**Exercise aim**:
Although the data below holds other lines too, output only those from the line with "The height and width of the screenshot is (351, 392)." up to and including the line with "Open the #fedihelp", exactly as they appear.

== Supplied data

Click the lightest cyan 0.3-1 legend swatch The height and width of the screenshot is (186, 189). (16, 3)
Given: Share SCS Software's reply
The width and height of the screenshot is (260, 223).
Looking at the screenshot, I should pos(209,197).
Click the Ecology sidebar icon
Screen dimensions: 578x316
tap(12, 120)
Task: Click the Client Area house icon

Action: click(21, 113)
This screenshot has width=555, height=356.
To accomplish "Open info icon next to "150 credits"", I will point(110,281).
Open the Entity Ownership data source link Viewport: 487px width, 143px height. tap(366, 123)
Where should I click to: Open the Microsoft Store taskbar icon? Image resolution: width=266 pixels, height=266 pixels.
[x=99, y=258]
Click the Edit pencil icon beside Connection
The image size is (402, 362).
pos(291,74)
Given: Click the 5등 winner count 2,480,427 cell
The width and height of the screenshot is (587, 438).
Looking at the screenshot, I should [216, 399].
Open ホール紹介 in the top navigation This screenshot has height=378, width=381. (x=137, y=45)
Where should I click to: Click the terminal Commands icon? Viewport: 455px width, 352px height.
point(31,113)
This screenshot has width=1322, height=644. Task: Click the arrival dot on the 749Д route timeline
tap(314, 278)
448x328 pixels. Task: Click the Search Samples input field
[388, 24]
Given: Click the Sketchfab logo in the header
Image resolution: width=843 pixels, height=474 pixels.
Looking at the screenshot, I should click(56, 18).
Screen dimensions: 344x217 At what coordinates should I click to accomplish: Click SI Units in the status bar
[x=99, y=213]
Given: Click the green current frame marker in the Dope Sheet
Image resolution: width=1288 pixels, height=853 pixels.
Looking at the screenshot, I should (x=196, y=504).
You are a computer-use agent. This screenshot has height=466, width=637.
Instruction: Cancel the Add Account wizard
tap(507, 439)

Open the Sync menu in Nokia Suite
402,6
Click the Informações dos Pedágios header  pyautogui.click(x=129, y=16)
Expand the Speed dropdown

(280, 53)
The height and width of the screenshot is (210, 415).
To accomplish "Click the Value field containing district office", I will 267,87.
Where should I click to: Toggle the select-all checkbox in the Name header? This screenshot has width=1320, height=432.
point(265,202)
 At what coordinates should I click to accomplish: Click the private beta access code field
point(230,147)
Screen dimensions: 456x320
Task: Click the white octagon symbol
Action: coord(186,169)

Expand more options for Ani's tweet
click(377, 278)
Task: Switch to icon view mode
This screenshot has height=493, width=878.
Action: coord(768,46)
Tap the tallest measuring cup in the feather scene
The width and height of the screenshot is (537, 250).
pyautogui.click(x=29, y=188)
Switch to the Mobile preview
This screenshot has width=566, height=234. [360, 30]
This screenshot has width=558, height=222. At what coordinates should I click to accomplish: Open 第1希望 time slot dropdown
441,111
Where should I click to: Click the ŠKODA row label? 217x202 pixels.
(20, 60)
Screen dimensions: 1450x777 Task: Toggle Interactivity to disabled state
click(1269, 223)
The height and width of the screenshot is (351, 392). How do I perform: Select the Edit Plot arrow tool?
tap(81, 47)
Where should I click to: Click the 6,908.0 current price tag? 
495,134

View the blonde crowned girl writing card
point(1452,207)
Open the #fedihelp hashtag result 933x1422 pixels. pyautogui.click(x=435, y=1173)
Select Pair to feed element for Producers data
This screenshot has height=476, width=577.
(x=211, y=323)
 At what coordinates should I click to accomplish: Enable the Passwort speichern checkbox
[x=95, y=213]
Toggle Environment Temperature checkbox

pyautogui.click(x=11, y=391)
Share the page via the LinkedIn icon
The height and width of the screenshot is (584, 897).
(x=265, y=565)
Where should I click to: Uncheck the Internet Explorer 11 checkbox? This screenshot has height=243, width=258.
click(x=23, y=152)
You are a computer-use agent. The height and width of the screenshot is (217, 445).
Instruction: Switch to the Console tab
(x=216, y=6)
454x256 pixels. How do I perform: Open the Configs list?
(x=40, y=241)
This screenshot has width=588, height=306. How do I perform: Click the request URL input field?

====

**Response to the task**:
The height and width of the screenshot is (351, 392). How do I perform: Select the Edit Plot arrow tool?
tap(81, 47)
Where should I click to: Click the 6,908.0 current price tag? 
495,134

View the blonde crowned girl writing card
point(1452,207)
Open the #fedihelp hashtag result 933x1422 pixels. pyautogui.click(x=435, y=1173)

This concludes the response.